===== Given data

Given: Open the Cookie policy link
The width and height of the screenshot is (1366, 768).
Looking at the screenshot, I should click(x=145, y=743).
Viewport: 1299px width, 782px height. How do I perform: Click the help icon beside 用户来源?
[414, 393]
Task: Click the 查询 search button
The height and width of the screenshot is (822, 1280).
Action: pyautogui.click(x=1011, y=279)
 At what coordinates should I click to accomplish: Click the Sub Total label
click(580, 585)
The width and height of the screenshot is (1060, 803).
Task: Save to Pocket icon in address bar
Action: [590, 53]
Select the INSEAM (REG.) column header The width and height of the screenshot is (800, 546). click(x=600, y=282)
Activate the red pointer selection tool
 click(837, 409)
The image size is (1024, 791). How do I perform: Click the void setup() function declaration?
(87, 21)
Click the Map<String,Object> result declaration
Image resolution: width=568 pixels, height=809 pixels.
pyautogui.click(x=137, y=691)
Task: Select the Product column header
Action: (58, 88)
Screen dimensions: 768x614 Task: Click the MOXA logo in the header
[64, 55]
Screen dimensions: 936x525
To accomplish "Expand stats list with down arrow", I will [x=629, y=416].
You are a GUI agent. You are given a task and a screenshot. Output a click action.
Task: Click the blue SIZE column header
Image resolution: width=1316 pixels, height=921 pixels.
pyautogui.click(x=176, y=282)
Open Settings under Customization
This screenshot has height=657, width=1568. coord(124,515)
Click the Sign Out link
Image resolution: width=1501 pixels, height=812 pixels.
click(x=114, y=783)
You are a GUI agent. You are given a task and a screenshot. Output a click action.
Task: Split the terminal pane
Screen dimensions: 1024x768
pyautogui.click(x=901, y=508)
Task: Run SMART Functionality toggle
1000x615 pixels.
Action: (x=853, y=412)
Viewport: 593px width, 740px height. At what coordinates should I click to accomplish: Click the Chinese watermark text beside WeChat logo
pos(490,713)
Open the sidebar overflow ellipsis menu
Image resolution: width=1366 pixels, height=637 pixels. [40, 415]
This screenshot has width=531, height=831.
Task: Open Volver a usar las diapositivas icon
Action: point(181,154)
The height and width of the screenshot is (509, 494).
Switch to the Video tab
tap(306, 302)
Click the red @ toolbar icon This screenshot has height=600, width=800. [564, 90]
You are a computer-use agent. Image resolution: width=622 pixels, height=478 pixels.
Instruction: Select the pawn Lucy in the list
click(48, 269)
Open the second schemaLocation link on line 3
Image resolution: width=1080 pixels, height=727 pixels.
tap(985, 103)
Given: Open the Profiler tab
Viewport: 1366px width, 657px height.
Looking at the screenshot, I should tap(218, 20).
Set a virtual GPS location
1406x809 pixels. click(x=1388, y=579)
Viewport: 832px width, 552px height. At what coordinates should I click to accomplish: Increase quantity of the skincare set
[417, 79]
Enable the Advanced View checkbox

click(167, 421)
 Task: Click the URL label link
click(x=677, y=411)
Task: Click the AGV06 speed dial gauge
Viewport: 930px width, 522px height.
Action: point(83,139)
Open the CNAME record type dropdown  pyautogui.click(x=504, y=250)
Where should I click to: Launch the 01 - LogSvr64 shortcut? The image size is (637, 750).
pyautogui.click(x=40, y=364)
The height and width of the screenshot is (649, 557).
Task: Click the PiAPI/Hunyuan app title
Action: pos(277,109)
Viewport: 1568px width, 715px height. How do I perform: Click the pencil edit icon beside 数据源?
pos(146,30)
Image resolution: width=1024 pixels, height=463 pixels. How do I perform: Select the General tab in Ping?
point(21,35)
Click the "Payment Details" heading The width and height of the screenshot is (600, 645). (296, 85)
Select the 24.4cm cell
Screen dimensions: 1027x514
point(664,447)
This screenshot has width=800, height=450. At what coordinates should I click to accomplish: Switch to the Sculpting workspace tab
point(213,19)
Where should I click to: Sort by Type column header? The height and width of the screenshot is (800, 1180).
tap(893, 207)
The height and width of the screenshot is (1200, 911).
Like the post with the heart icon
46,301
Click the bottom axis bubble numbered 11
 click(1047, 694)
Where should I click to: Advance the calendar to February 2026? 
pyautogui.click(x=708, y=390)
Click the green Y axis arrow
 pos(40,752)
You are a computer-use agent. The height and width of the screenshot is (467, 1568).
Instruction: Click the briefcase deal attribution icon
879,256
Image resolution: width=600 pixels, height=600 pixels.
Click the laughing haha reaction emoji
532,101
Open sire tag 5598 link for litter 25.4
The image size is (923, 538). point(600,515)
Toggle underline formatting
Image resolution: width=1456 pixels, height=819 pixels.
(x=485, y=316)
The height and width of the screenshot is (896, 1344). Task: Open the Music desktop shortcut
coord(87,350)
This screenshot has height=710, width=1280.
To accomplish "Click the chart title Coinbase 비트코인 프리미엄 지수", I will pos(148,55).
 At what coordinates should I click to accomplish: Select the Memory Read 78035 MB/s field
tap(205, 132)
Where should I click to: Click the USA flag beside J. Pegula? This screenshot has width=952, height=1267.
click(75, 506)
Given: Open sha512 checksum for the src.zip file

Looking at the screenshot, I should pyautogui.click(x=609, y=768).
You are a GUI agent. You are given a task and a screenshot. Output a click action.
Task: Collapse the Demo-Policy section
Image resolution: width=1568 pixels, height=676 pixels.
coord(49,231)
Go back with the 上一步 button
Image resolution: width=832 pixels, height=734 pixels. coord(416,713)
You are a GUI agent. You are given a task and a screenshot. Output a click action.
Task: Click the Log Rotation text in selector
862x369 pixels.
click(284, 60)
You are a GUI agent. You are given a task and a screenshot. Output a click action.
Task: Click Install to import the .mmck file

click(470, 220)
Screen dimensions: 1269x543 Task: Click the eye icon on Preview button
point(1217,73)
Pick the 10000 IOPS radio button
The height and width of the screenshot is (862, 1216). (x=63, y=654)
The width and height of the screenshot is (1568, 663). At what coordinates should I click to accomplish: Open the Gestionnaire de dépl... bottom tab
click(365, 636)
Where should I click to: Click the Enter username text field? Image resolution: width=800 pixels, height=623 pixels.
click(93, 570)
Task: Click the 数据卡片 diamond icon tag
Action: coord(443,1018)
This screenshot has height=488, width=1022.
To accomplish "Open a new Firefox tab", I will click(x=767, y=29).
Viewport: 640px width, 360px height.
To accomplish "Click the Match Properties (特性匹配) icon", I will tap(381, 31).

==========

- [Instructions to follow]: What is the number of lines in the listing that hold "computer"? Give that number and nothing more.

- [Answer for this exercise]: 2